[RAW DATA — start]

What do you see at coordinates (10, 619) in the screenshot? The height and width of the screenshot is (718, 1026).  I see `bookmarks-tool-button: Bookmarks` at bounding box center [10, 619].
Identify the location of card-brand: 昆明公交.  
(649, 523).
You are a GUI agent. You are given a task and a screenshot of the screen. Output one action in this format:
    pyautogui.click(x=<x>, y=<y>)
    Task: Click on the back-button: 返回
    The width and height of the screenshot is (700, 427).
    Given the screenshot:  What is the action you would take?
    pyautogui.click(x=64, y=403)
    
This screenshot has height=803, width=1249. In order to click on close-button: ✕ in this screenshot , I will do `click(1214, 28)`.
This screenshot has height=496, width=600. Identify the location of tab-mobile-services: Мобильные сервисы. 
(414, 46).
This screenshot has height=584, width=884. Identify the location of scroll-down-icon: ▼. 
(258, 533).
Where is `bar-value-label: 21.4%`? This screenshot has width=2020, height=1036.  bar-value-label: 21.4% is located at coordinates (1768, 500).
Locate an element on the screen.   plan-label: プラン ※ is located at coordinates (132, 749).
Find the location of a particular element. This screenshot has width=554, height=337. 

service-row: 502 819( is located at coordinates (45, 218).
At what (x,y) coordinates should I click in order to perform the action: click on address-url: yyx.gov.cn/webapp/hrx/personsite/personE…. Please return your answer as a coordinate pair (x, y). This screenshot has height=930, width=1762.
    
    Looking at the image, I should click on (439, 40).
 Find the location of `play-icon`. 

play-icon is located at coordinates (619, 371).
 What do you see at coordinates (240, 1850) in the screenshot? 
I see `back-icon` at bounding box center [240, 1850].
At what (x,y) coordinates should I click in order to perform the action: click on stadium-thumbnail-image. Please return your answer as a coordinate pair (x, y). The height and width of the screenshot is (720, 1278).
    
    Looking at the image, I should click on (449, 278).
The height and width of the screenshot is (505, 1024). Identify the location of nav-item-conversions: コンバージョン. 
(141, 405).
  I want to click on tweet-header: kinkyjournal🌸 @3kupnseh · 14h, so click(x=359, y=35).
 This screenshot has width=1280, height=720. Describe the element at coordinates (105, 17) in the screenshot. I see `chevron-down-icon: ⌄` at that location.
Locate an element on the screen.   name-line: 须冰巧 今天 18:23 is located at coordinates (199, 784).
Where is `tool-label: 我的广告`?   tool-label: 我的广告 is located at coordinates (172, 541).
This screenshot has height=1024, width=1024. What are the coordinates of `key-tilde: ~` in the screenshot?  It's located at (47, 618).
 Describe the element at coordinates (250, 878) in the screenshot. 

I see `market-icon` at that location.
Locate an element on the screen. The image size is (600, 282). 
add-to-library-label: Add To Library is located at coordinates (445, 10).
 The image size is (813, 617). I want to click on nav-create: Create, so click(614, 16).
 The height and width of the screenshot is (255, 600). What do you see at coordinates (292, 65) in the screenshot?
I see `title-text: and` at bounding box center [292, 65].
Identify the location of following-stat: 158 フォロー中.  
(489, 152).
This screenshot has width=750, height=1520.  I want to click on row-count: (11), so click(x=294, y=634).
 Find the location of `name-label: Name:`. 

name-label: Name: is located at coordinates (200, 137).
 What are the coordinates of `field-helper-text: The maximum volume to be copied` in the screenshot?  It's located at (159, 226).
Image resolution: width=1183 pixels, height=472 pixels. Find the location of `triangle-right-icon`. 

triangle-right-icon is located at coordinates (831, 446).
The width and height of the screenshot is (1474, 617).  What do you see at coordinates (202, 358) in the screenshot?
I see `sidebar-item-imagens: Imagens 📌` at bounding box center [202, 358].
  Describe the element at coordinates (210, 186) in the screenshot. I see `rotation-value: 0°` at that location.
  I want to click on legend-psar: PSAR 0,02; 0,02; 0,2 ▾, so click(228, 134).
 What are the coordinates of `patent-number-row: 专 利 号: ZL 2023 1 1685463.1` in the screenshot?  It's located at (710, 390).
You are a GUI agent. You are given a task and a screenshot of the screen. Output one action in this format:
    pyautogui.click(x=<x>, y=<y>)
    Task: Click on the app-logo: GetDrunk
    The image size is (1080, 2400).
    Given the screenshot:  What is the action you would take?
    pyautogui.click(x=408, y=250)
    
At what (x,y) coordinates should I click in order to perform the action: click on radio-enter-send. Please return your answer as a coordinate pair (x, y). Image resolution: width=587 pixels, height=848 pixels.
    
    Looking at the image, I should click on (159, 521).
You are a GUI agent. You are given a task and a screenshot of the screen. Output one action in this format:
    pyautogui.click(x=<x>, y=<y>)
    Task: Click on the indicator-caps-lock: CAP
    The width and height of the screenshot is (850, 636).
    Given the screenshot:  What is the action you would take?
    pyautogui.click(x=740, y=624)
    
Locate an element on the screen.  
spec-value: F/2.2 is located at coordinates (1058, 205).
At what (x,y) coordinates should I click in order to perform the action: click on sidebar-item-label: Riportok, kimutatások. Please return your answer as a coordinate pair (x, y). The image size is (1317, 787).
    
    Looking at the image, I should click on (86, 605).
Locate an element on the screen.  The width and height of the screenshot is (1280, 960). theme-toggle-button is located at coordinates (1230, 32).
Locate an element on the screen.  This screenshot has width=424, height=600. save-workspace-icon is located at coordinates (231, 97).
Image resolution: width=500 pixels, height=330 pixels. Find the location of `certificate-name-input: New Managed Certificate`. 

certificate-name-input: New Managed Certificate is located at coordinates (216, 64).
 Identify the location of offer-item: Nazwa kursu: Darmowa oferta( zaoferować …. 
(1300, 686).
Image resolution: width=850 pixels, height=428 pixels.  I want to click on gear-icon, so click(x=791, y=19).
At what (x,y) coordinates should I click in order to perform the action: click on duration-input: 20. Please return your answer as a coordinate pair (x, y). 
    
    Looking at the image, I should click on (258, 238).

[RAW DATA — finish]

Which lines in the listing above contain the string "Find"? Copy each of those lines in full.

WRITTEN ANSWER:
Find the location of a particular element. This screenshot has width=554, height=337. 
 Find the location of `play-icon`. 
 Find the location of `name-label: Name:`. 
Image resolution: width=1183 pixels, height=472 pixels. Find the location of `triangle-right-icon`. 
Image resolution: width=500 pixels, height=330 pixels. Find the location of `certificate-name-input: New Managed Certificate`. 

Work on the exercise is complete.